What the task requires
Copy out all the entries below, word for word.

Entries provided
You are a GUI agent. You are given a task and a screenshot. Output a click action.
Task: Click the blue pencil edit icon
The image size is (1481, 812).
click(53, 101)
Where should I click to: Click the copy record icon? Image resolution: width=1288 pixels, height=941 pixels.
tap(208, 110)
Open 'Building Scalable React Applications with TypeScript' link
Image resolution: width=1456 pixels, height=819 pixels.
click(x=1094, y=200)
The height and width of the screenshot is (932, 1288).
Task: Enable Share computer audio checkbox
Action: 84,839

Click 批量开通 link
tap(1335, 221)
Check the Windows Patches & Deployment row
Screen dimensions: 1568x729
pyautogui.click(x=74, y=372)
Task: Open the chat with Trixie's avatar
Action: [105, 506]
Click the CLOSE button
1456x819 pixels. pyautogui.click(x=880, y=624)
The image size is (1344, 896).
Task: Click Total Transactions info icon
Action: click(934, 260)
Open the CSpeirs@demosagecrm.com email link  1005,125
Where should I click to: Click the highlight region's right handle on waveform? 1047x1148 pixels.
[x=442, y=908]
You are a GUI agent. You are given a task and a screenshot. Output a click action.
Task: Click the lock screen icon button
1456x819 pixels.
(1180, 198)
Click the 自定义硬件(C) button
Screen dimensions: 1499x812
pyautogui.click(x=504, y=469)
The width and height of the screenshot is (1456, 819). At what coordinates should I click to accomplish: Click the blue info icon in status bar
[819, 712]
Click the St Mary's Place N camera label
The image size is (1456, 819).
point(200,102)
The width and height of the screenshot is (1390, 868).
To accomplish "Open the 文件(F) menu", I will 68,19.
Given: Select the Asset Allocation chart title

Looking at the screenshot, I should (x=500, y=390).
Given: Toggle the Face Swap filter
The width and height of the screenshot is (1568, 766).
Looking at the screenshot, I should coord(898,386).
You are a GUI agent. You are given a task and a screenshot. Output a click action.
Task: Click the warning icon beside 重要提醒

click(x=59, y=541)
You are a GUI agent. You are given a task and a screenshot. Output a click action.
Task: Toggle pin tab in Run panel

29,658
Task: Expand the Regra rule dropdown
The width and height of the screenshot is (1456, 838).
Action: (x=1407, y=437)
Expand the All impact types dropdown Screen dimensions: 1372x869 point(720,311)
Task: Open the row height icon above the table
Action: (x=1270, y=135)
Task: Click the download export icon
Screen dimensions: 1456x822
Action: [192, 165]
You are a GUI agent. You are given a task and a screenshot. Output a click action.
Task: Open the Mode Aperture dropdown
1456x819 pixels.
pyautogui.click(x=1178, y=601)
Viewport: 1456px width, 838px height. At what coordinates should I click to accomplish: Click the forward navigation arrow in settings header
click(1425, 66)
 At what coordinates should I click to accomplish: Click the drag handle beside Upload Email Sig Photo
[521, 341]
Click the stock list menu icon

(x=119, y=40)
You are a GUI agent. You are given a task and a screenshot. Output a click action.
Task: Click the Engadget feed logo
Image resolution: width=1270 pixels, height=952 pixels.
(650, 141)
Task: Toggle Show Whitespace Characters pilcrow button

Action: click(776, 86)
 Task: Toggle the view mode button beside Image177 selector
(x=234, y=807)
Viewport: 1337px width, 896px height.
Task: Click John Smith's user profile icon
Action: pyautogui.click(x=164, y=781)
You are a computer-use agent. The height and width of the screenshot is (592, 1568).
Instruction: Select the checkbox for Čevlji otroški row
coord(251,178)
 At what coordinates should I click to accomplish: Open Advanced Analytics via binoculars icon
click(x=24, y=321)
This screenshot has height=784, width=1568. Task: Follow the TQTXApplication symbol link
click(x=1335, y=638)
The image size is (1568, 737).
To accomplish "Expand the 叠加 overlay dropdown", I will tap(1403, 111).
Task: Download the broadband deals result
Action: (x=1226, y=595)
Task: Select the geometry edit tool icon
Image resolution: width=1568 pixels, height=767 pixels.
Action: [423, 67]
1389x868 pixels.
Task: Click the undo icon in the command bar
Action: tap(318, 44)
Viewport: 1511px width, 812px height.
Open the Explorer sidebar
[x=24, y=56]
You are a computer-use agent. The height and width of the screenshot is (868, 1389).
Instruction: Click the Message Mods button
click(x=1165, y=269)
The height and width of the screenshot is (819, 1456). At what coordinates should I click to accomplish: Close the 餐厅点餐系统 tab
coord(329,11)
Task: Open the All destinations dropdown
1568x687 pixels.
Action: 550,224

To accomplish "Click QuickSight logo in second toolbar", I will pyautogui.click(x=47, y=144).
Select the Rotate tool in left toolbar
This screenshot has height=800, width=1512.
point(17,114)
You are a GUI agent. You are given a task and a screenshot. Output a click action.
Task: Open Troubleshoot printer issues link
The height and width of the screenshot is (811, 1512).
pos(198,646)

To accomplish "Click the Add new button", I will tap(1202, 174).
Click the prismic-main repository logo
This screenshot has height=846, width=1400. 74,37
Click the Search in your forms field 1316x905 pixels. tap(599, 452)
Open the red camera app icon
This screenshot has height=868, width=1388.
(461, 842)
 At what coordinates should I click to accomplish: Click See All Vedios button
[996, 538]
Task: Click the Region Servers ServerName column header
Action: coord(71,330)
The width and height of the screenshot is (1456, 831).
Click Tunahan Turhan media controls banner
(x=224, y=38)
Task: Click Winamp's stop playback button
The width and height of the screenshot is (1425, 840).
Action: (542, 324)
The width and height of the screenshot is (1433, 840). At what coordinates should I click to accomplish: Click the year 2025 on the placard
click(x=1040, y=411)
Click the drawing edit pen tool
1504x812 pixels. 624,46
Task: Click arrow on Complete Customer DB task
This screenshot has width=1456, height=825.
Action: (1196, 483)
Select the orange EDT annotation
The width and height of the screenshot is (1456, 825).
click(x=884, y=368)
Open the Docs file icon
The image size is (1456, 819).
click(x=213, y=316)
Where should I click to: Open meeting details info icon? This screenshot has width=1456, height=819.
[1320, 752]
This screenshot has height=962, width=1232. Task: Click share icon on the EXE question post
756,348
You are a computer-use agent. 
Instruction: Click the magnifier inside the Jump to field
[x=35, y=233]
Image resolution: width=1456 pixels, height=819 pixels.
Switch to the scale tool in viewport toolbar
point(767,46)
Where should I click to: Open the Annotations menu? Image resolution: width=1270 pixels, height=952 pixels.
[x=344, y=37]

Answer space
You are a GUI agent. You are given a task and a screenshot. Output a click action.
Task: Click the blue pencil edit icon
The image size is (1481, 812).
click(53, 101)
Where should I click to: Click the copy record icon? Image resolution: width=1288 pixels, height=941 pixels.
tap(208, 110)
Open 'Building Scalable React Applications with TypeScript' link
Image resolution: width=1456 pixels, height=819 pixels.
click(x=1094, y=200)
The height and width of the screenshot is (932, 1288).
Task: Enable Share computer audio checkbox
Action: 84,839

Click 批量开通 link
tap(1335, 221)
Check the Windows Patches & Deployment row
Screen dimensions: 1568x729
pyautogui.click(x=74, y=372)
Task: Open the chat with Trixie's avatar
Action: [105, 506]
Click the CLOSE button
1456x819 pixels. pyautogui.click(x=880, y=624)
The image size is (1344, 896).
Task: Click Total Transactions info icon
Action: click(934, 260)
Open the CSpeirs@demosagecrm.com email link  1005,125
Where should I click to: Click the highlight region's right handle on waveform? 1047x1148 pixels.
[x=442, y=908]
You are a GUI agent. You are given a task and a screenshot. Output a click action.
Task: Click the lock screen icon button
1456x819 pixels.
(1180, 198)
Click the 自定义硬件(C) button
Screen dimensions: 1499x812
pyautogui.click(x=504, y=469)
The width and height of the screenshot is (1456, 819). At what coordinates should I click to accomplish: Click the blue info icon in status bar
[819, 712]
Click the St Mary's Place N camera label
The image size is (1456, 819).
point(200,102)
The width and height of the screenshot is (1390, 868).
To accomplish "Open the 文件(F) menu", I will 68,19.
Given: Select the Asset Allocation chart title

Looking at the screenshot, I should (x=500, y=390).
Given: Toggle the Face Swap filter
The width and height of the screenshot is (1568, 766).
Looking at the screenshot, I should coord(898,386).
You are a GUI agent. You are given a task and a screenshot. Output a click action.
Task: Click the warning icon beside 重要提醒

click(x=59, y=541)
You are a GUI agent. You are given a task and a screenshot. Output a click action.
Task: Toggle pin tab in Run panel

29,658
Task: Expand the Regra rule dropdown
The width and height of the screenshot is (1456, 838).
Action: (x=1407, y=437)
Expand the All impact types dropdown Screen dimensions: 1372x869 point(720,311)
Task: Open the row height icon above the table
Action: (x=1270, y=135)
Task: Click the download export icon
Screen dimensions: 1456x822
Action: [192, 165]
You are a GUI agent. You are given a task and a screenshot. Output a click action.
Task: Open the Mode Aperture dropdown
1456x819 pixels.
pyautogui.click(x=1178, y=601)
Viewport: 1456px width, 838px height. At what coordinates should I click to accomplish: Click the forward navigation arrow in settings header
click(1425, 66)
 At what coordinates should I click to accomplish: Click the drag handle beside Upload Email Sig Photo
[521, 341]
Click the stock list menu icon

(x=119, y=40)
You are a GUI agent. You are given a task and a screenshot. Output a click action.
Task: Click the Engadget feed logo
Image resolution: width=1270 pixels, height=952 pixels.
(650, 141)
Task: Toggle Show Whitespace Characters pilcrow button

Action: click(776, 86)
 Task: Toggle the view mode button beside Image177 selector
(x=234, y=807)
Viewport: 1337px width, 896px height.
Task: Click John Smith's user profile icon
Action: pyautogui.click(x=164, y=781)
You are a computer-use agent. The height and width of the screenshot is (592, 1568).
Instruction: Select the checkbox for Čevlji otroški row
coord(251,178)
 At what coordinates should I click to accomplish: Open Advanced Analytics via binoculars icon
click(x=24, y=321)
This screenshot has height=784, width=1568. Task: Follow the TQTXApplication symbol link
click(x=1335, y=638)
The image size is (1568, 737).
To accomplish "Expand the 叠加 overlay dropdown", I will tap(1403, 111).
Task: Download the broadband deals result
Action: (x=1226, y=595)
Task: Select the geometry edit tool icon
Image resolution: width=1568 pixels, height=767 pixels.
Action: [423, 67]
1389x868 pixels.
Task: Click the undo icon in the command bar
Action: tap(318, 44)
Viewport: 1511px width, 812px height.
Open the Explorer sidebar
[x=24, y=56]
You are a computer-use agent. The height and width of the screenshot is (868, 1389).
Instruction: Click the Message Mods button
click(x=1165, y=269)
The height and width of the screenshot is (819, 1456). At what coordinates should I click to accomplish: Close the 餐厅点餐系统 tab
coord(329,11)
Task: Open the All destinations dropdown
1568x687 pixels.
Action: 550,224

To accomplish "Click QuickSight logo in second toolbar", I will pyautogui.click(x=47, y=144).
Select the Rotate tool in left toolbar
This screenshot has height=800, width=1512.
point(17,114)
You are a GUI agent. You are given a task and a screenshot. Output a click action.
Task: Open Troubleshoot printer issues link
The height and width of the screenshot is (811, 1512).
pos(198,646)

To accomplish "Click the Add new button", I will tap(1202, 174).
Click the prismic-main repository logo
This screenshot has height=846, width=1400. 74,37
Click the Search in your forms field 1316x905 pixels. tap(599, 452)
Open the red camera app icon
This screenshot has height=868, width=1388.
(461, 842)
 At what coordinates should I click to accomplish: Click See All Vedios button
[996, 538]
Task: Click the Region Servers ServerName column header
Action: coord(71,330)
The width and height of the screenshot is (1456, 831).
Click Tunahan Turhan media controls banner
(x=224, y=38)
Task: Click Winamp's stop playback button
The width and height of the screenshot is (1425, 840).
Action: (542, 324)
The width and height of the screenshot is (1433, 840). At what coordinates should I click to accomplish: Click the year 2025 on the placard
click(x=1040, y=411)
Click the drawing edit pen tool
1504x812 pixels. 624,46
Task: Click arrow on Complete Customer DB task
This screenshot has width=1456, height=825.
Action: (1196, 483)
Select the orange EDT annotation
The width and height of the screenshot is (1456, 825).
click(x=884, y=368)
Open the Docs file icon
The image size is (1456, 819).
click(x=213, y=316)
Where should I click to: Open meeting details info icon? This screenshot has width=1456, height=819.
[1320, 752]
This screenshot has height=962, width=1232. Task: Click share icon on the EXE question post
756,348
You are a computer-use agent. 
Instruction: Click the magnifier inside the Jump to field
[x=35, y=233]
Image resolution: width=1456 pixels, height=819 pixels.
Switch to the scale tool in viewport toolbar
point(767,46)
Where should I click to: Open the Annotations menu? Image resolution: width=1270 pixels, height=952 pixels.
[x=344, y=37]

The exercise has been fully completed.